As a year round, responsible drinker, my consumption habits tend to change with the shifting weather, as our palates generally do. Out with the icy margaritas and cold beers and in with the full bodied red wines and warming spirits. Sometimes it doesn't matter, sometimes the drink says it all. Last weekend, for example, was one of those times. After a couple of martinis on Saturday night, we roamed home to keep things going. There, instead of reaching for a standard dry gin, I opted for Four Pillar's Bloody Shiraz Gin to make a martini, and garnished with a grapefruit twist instead of an olive (although I'm sure this would work well too if short of citrus). The result was delicious, and for any novice martini drinkers out there, a very easy dip in the water.
I'm not certain why it worked as well as it did. Perhaps it's something to do with Four Pillars' use of Shiraz grapes which add natural sweetness and when combined with its Rare Dry Gin result in a bright, citrusy feel with a slightly spicy finish, offering the energy of a grown up version of mulled wine. This year, the bottle matches the energy, with the brand's recent collaboration with photographer and artist, Luke Shadbolt, who is best known for his work capturing the unruly nature of the ocean and its surroundings. For the latest Bloody Shiraz bottle, Shadbolt created a copper etching of one of his photographs of a wave, a scene from the Australian ocean reminiscent of Hokusai’s Great Wave. The etching was then printed onto the bottle and voila! A collectible was born.
Ella's Bloody Martini
50ml Four Pillars Bloody Shiraz Gin
25ml Dry Vermouth (Sweet would make the whole thing too sweet)

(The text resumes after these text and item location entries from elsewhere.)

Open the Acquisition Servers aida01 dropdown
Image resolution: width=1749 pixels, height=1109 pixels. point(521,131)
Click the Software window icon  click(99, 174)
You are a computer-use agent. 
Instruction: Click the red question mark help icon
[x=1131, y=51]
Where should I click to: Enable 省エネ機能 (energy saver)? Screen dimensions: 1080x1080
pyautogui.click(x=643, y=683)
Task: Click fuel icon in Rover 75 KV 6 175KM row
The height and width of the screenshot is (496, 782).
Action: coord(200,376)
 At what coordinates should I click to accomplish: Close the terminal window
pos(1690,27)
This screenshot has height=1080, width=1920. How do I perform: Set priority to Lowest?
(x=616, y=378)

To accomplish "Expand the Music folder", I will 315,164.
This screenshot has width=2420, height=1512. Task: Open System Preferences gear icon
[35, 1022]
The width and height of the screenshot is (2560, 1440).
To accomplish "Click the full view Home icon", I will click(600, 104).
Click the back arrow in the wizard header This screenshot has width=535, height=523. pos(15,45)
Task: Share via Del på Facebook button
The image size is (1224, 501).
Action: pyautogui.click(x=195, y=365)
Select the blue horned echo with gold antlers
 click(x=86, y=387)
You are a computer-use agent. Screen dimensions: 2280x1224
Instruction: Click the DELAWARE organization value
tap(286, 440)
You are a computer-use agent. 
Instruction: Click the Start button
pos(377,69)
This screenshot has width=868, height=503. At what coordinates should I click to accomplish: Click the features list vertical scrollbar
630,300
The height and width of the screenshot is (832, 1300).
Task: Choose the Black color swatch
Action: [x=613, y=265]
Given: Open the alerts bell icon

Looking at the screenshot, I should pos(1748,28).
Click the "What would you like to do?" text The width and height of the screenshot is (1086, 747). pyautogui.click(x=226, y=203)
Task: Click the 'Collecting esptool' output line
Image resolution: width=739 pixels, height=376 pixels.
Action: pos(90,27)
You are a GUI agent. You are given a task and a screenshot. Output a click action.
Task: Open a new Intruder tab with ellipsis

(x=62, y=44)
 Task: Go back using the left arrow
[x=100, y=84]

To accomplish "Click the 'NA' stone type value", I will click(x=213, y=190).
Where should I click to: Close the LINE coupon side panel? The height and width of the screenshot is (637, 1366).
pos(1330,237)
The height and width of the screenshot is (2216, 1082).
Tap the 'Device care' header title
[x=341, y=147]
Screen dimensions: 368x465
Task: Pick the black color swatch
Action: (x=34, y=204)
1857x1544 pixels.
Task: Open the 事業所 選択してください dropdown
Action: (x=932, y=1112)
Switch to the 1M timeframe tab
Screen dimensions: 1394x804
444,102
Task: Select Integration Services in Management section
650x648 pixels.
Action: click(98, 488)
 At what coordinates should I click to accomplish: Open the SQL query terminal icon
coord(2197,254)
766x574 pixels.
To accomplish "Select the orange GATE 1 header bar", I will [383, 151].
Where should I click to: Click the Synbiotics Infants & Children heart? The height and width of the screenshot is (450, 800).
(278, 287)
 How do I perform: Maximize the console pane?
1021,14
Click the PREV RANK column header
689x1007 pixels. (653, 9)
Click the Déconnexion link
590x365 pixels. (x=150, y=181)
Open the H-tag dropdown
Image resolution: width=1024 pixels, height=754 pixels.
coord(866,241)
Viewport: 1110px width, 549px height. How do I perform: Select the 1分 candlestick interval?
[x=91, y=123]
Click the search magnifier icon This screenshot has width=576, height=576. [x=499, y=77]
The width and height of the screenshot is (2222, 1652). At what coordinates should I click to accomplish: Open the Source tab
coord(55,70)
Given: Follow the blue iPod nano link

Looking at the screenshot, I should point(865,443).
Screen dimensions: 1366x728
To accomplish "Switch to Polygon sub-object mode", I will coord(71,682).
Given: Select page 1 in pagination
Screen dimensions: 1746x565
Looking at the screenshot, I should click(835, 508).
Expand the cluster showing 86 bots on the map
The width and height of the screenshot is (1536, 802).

Method: Combine Gin and Vermouth in a tall glass or shaker with ice and, with a spoon, stir clockwise until the outside of the glass becomes frosty. Strain into the martini glass of choice and garnish with a twist of grapefruit peel.
Bloody and Tonic
100ml good tonic
Method: Add Bloody Shiraz Gin and tonic to a rocks glass over ice. Garnish with a wedge of lemon or grapefruit.
50ml Bloody Shiraz Gin
25ml fresh lime juice
60ml ginger beer
Method: Squeeze lime juice, reserving the husk. Shake gin and lime juice over ice, then strain into a rocks glass. Add ginger beer, ice and garnish with the lime husk.